More recently, though, she won the grudging admiration of certain former detractors. Mr. Gross, the writer, who feuded with her in the 1990's over who should be included on the best-dressed list, says he prefers her cajoling manner to the bald hectoring style of publicists today. "Maybe because she was married to a journalist," he said, "she understands what it is that journalists do for a living, as opposed to those who think that journalists are supposed to be shock troops for the fashion general staff, who consider saying anything other than the party line to be treason."

Miss Lambert has no use for the party line. "There are few fashion geniuses today." She maintains it was Giorgio Armani who precipitated fashion's decline. "He made unconstructed suits," she lamented. "After that there were no designers who bothered to learn how to cut."

Nor has she a kind word for fashion's premier cheerleaders, those magazine editors whom she deems to be more interested in promoting themselves than the clothes.

She is happy to tell tales on herself, so long as they hint at her colorful past. At a party last week at her apartment, one of the weekly meat-loaf-and-mashed-potatoes gatherings she holds in her kitchen, a friend goaded her into showing off her tattoo. She offered her leg obligingly, and there it was, a tiny star just visible through her sheer black stockings, the memento of an outing with Dorothy Parker.

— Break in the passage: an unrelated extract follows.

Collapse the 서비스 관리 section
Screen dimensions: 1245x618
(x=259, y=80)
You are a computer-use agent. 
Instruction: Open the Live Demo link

Parker had been in her cups, Miss Lambert recalled. As for herself, she had had nothing to drink. Still, she didn't want to be a spoiler. "So I picked the most discreet place I could find," she said pointing to her ankle, "and I got on with it."

Mr. Owens, who returned for tea not long ago, says Miss Lambert is "fun and not that fragile; I could totally hang out with her." Mr. Owens, a council of designers nominee for new designer of the year, updated Miss Lambert on his blossoming career. "It was satisfying just being able to come back and kind of give her the progress report," he said. "In your personal life there are always people you want to show your report card to. She is that for me."